[Numpy-discussion] corrcoef of masked array

Wed May 30 13:48:22 EDT 2007

Jesper Larsen wrote:

> Here is my solution for calculating the correlation coefficients for masked 
> arrays. Comments are appreciated:
> 
> def macorrcoef(data1, data2):
>   """
>   Calculates correlation coefficients taking masked out values
>   into account.
> 
>   It is assumed (but not checked) that data1.shape == data2.shape.
>   """
>   nv, no = data1.shape
>   cc = ma.array(0., mask=ones((nv, nv)))
>   if no > 1:
>     for i in range(nv):
>       for j in range(nv):
>         m = ma.getmaskarray(data1[i,:]) | ma.getmaskarray(data2[j,:])
>         d1 = ma.array(data1[i,:], copy=False, mask=m).compressed()
>         d2 = ma.array(data2[j,:], copy=False, mask=m).compressed()
>         if ma.count(d1) > 1:
>           c = corrcoef(d1, d2)
>           cc[i,j] = c[0,1]
> 
>   return cc

I'm afraid this doesn't work, either. Correlation matrices are constrained to be
positive semidefinite; that is, all of their eigenvalues must be >= 0.
Calculating each of the correlation coefficients in a pairwise fashion doesn't
incorporate this constraint.

But you're on the right track. My preferred approach to this problem is to find
the pairwise correlation matrix as you did and then find the closest positive
semidefinite matrix to it using the method of alternating projections.

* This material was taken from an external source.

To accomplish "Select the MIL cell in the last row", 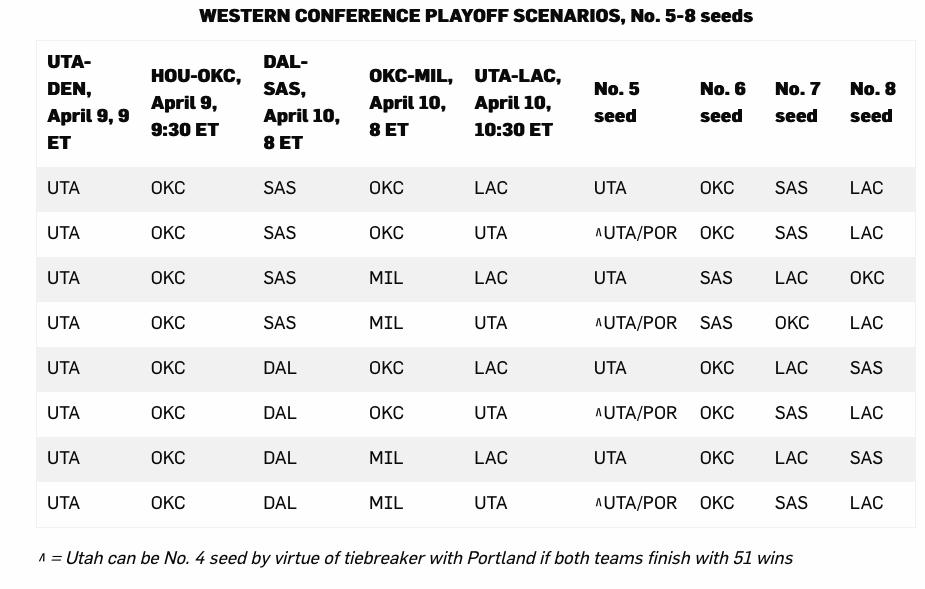I will click(x=386, y=503).
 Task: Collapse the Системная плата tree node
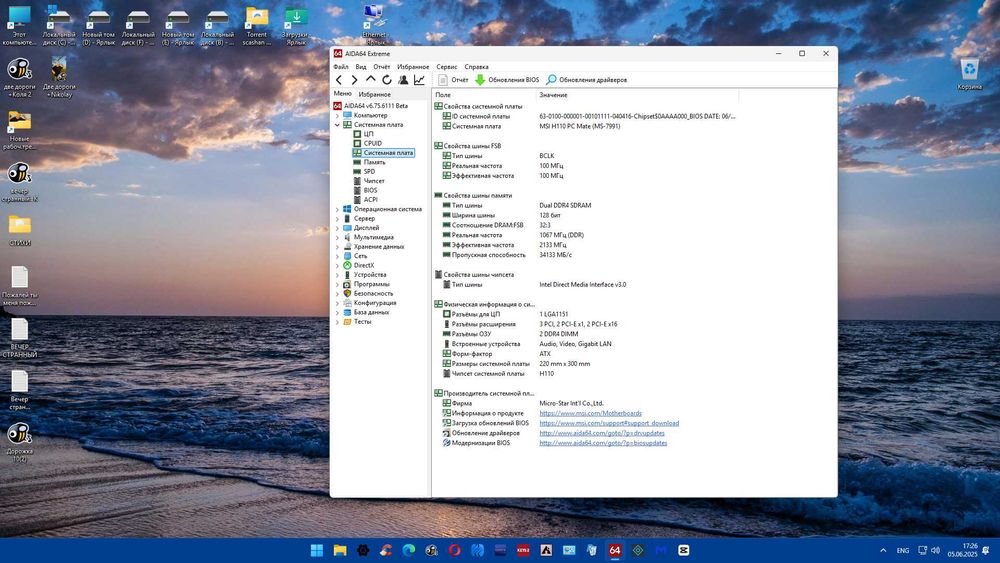[337, 125]
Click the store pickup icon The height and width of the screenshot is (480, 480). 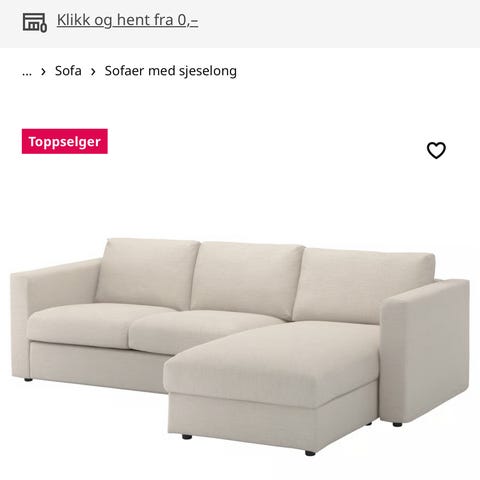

I can't
give you the code I wrote for this since it belongs to a customer, but here is
the reference I used:

  http://eprints.ma.man.ac.uk/232/

-- 
Robert Kern

"I have come to believe that the whole world is an enigma, a harmless enigma
 that is made terrible by our own mad attempt to interpret it as though it had
 an underlying truth."
  -- Umberto Eco